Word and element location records
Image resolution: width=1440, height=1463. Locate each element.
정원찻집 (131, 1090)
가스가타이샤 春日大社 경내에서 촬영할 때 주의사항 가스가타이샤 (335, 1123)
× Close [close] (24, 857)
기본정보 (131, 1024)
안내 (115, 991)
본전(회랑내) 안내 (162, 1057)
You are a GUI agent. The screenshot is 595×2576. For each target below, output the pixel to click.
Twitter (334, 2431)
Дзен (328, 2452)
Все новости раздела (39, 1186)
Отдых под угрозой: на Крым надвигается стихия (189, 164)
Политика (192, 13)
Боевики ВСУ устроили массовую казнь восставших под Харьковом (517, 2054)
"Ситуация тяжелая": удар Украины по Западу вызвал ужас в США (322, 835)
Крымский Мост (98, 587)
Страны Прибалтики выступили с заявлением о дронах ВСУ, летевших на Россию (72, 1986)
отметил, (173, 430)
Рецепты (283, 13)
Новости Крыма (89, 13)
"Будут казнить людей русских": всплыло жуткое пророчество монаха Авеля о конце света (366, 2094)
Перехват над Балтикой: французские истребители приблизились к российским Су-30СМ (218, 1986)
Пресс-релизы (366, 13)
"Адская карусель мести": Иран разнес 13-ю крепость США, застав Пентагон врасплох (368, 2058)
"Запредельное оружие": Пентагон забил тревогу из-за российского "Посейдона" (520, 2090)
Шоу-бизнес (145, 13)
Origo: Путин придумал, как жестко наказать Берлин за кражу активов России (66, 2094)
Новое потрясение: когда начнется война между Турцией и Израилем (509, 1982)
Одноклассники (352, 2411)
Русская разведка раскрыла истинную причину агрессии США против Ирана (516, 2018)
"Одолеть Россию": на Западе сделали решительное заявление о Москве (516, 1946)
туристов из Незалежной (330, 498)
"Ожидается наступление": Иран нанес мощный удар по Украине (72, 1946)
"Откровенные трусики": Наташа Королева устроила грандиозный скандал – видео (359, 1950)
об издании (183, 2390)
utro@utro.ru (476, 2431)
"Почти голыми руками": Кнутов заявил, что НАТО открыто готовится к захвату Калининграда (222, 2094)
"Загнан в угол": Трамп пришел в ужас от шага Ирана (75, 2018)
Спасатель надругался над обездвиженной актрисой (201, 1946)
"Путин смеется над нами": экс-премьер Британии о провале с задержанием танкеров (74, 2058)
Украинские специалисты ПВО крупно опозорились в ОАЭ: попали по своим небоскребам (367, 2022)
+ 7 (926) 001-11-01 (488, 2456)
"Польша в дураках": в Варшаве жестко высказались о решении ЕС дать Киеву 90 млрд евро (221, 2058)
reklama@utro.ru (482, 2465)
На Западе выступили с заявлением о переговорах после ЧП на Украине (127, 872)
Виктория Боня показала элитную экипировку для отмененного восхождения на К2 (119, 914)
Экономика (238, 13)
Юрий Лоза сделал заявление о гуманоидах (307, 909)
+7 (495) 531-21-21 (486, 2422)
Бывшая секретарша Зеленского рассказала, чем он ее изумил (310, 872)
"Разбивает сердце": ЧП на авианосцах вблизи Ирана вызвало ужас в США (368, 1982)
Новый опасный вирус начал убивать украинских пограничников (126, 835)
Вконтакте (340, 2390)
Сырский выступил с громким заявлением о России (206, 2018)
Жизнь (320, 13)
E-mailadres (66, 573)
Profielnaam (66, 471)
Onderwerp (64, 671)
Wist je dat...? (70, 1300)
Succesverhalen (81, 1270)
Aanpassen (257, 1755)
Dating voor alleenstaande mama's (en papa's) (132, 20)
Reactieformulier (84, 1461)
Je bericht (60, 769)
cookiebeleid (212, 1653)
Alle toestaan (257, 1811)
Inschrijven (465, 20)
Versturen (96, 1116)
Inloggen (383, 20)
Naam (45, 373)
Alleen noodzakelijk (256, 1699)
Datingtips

■ **The exercise**: Could you retype every line of the material above word for word, changing nothing?

■ **Solution for this problem**:
Image resolution: width=1440, height=1463. Locate each element.
정원찻집 (131, 1090)
가스가타이샤 春日大社 경내에서 촬영할 때 주의사항 가스가타이샤 (335, 1123)
× Close [close] (24, 857)
기본정보 (131, 1024)
안내 (115, 991)
본전(회랑내) 안내 (162, 1057)
You are a GUI agent. The screenshot is 595×2576. For each target below, output the pixel to click.
Twitter (334, 2431)
Дзен (328, 2452)
Все новости раздела (39, 1186)
Отдых под угрозой: на Крым надвигается стихия (189, 164)
Политика (192, 13)
Боевики ВСУ устроили массовую казнь восставших под Харьковом (517, 2054)
"Ситуация тяжелая": удар Украины по Западу вызвал ужас в США (322, 835)
Крымский Мост (98, 587)
Страны Прибалтики выступили с заявлением о дронах ВСУ, летевших на Россию (72, 1986)
отметил, (173, 430)
Рецепты (283, 13)
Новости Крыма (89, 13)
"Будут казнить людей русских": всплыло жуткое пророчество монаха Авеля о конце света (366, 2094)
Перехват над Балтикой: французские истребители приблизились к российским Су-30СМ (218, 1986)
Пресс-релизы (366, 13)
"Адская карусель мести": Иран разнес 13-ю крепость США, застав Пентагон врасплох (368, 2058)
"Запредельное оружие": Пентагон забил тревогу из-за российского "Посейдона" (520, 2090)
Шоу-бизнес (145, 13)
Origo: Путин придумал, как жестко наказать Берлин за кражу активов России (66, 2094)
Новое потрясение: когда начнется война между Турцией и Израилем (509, 1982)
Одноклассники (352, 2411)
Русская разведка раскрыла истинную причину агрессии США против Ирана (516, 2018)
"Одолеть Россию": на Западе сделали решительное заявление о Москве (516, 1946)
туристов из Незалежной (330, 498)
"Ожидается наступление": Иран нанес мощный удар по Украине (72, 1946)
"Откровенные трусики": Наташа Королева устроила грандиозный скандал – видео (359, 1950)
об издании (183, 2390)
utro@utro.ru (476, 2431)
"Почти голыми руками": Кнутов заявил, что НАТО открыто готовится к захвату Калининграда (222, 2094)
"Загнан в угол": Трамп пришел в ужас от шага Ирана (75, 2018)
Спасатель надругался над обездвиженной актрисой (201, 1946)
"Путин смеется над нами": экс-премьер Британии о провале с задержанием танкеров (74, 2058)
Украинские специалисты ПВО крупно опозорились в ОАЭ: попали по своим небоскребам (367, 2022)
+ 7 (926) 001-11-01 (488, 2456)
"Польша в дураках": в Варшаве жестко высказались о решении ЕС дать Киеву 90 млрд евро (221, 2058)
reklama@utro.ru (482, 2465)
На Западе выступили с заявлением о переговорах после ЧП на Украине (127, 872)
Виктория Боня показала элитную экипировку для отмененного восхождения на К2 (119, 914)
Экономика (238, 13)
Юрий Лоза сделал заявление о гуманоидах (307, 909)
+7 (495) 531-21-21 (486, 2422)
Бывшая секретарша Зеленского рассказала, чем он ее изумил (310, 872)
"Разбивает сердце": ЧП на авианосцах вблизи Ирана вызвало ужас в США (368, 1982)
Новый опасный вирус начал убивать украинских пограничников (126, 835)
Вконтакте (340, 2390)
Сырский выступил с громким заявлением о России (206, 2018)
Жизнь (320, 13)
E-mailadres (66, 573)
Profielnaam (66, 471)
Onderwerp (64, 671)
Wist je dat...? (70, 1300)
Succesverhalen (81, 1270)
Aanpassen (257, 1755)
Dating voor alleenstaande mama's (en papa's) (132, 20)
Reactieformulier (84, 1461)
Je bericht (60, 769)
cookiebeleid (212, 1653)
Alle toestaan (257, 1811)
Inschrijven (465, 20)
Versturen (96, 1116)
Inloggen (383, 20)
Naam (45, 373)
Alleen noodzakelijk (256, 1699)
Datingtips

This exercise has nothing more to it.